:: What you will do ::
a: In the foliage-gleaner text, rewrite everything from "The rufous-tailed foliage-gleaner's" down to "in the nominate.", putting "disputed" in place of "unsettled".
b: According to the foliage-gleaner text, how much does the rufous-tailed foliage-gleaner weigh?
c: Name every subspecies of the rufous-tailed foliage-gleaner that the foliage-gleaner text mentions.

:: Source text ::
______

The rufous-tailed foliage-gleaner's taxonomy is unsettled. The International Ornithological Committee and BirdLife International's Handbook of the Birds of the World recognize three subspecies, the nominate A. r. ruficaudata (d'Orbigny & Lafresnaye, 1838), A. r. subflavescens (Cabanis, 1873), and A. r. flavipectus (Phelps, WH & Gilliard, 1941). The Clements taxonomy does not recognize A. r. subflavescens but includes it in the nominate.

The rufous-tailed foliage-gleaner was previously included in genus Philydor but a 2011 paper made it plain that it did not belong there.

This article follows the three-subspecies model.

==Description==

The rufous-tailed foliage-gleaner is 16 to 17 cm long and weighs 21 to 32 g. It is a medium-sized furnariid with a wedge-shaped bill. The sexes have the same plumage. Adults of the nominate subspecies have a wide ochraceous buff eyering, a narrow buff-yellow supercilium, a dark olive line behind the eye, olive-brownish lores and ear coverts with yellowish buff flecks and streaks, and a buff-yellow malar area. Their crown is dark olive with faint paler spots and streaks toward the rear, their back and rump are dark olive with pale streaks on the upper back, and their uppertail coverts are dark olive with rufous tips. Their tail is rufous. Their wings are mostly dark olive-brown, with darker brown primary coverts. Their throat is buff-yellow with some irregular darker inclusions, their breast dull buff yellow with indistinct olivaceous streaks, their belly dull buff yellow with very faint streaks, and their flanks and undertail coverts slightly darker and more olivaceous. Their iris is brown, their maxilla blackish to grayish horn, their mandible paler greenish gray to olive-green, and their legs and feet yellowish brown to olive-green. Juveniles have a more apparent and ochraceous supercilium, browner (less olive) upperparts, and darker less yellowish underparts than adults. Subspecies A. r. subflavescens is very similar to the nominate but with a clearer yellow throat and less noticeable streaks on its underparts. Subspecies A. r. flavipectus has a more ochraceous supercilum and ear coverts, a darker yellowish throat, and more yellowish underparts than the nominate. There is much intergrading between the subspecies.

______

:: Data listing ::
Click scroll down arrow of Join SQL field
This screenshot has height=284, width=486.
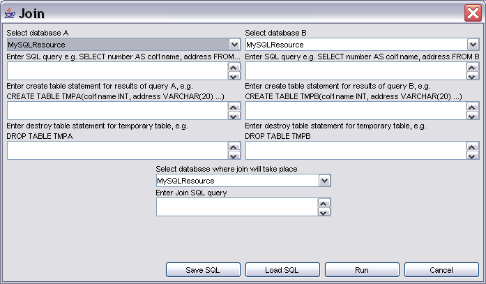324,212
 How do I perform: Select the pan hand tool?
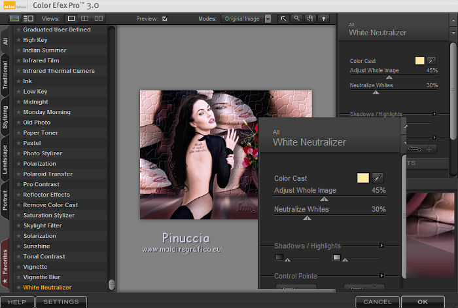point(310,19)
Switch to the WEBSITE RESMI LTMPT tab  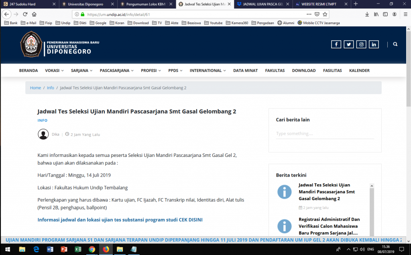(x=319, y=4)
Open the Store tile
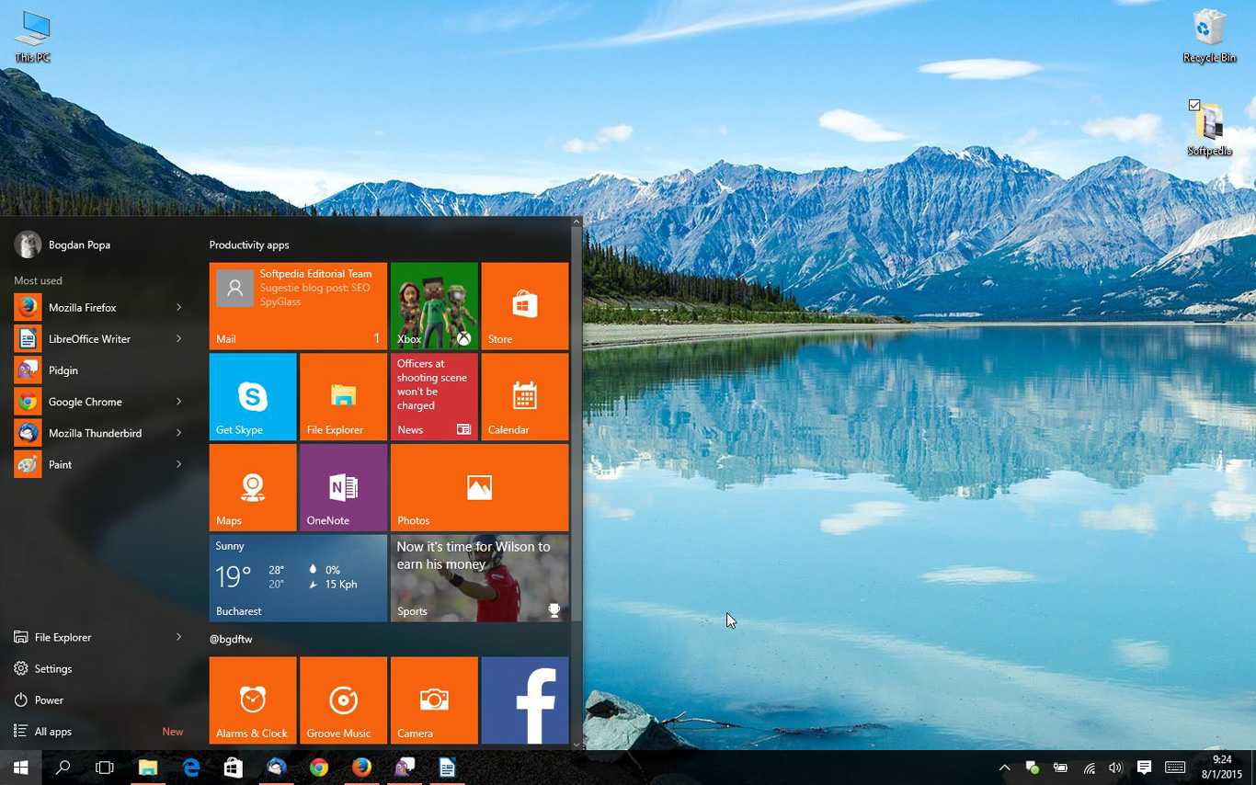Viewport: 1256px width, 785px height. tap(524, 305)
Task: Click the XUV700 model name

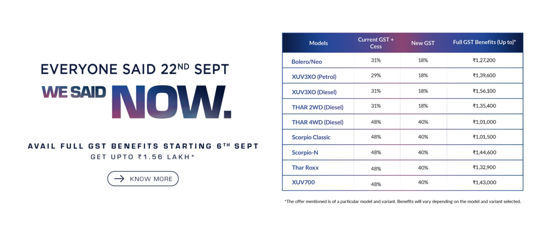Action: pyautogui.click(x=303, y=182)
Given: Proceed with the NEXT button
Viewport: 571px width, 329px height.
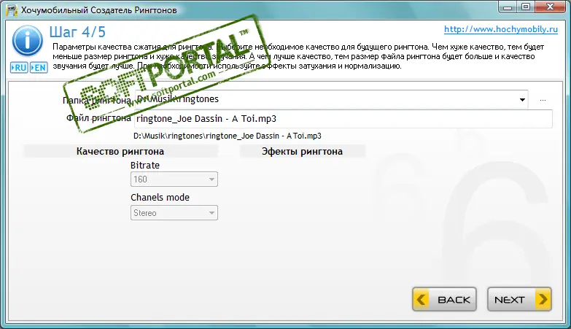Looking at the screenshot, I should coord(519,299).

______

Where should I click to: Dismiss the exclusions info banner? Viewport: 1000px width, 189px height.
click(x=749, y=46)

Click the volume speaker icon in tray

______

:: Solutions for each task ::
a:
The rufous-tailed foliage-gleaner's taxonomy is disputed. The International Ornithological Committee and BirdLife International's Handbook of the Birds of the World recognize three subspecies, the nominate A. r. ruficaudata (d'Orbigny & Lafresnaye, 1838), A. r. subflavescens (Cabanis, 1873), and A. r. flavipectus (Phelps, WH & Gilliard, 1941). The Clements taxonomy does not recognize A. r. subflavescens but includes it in the nominate.

b: 21 to 32 g

c: A. r. ruficaudata, A. r. subflavescens, A. r. flavipectus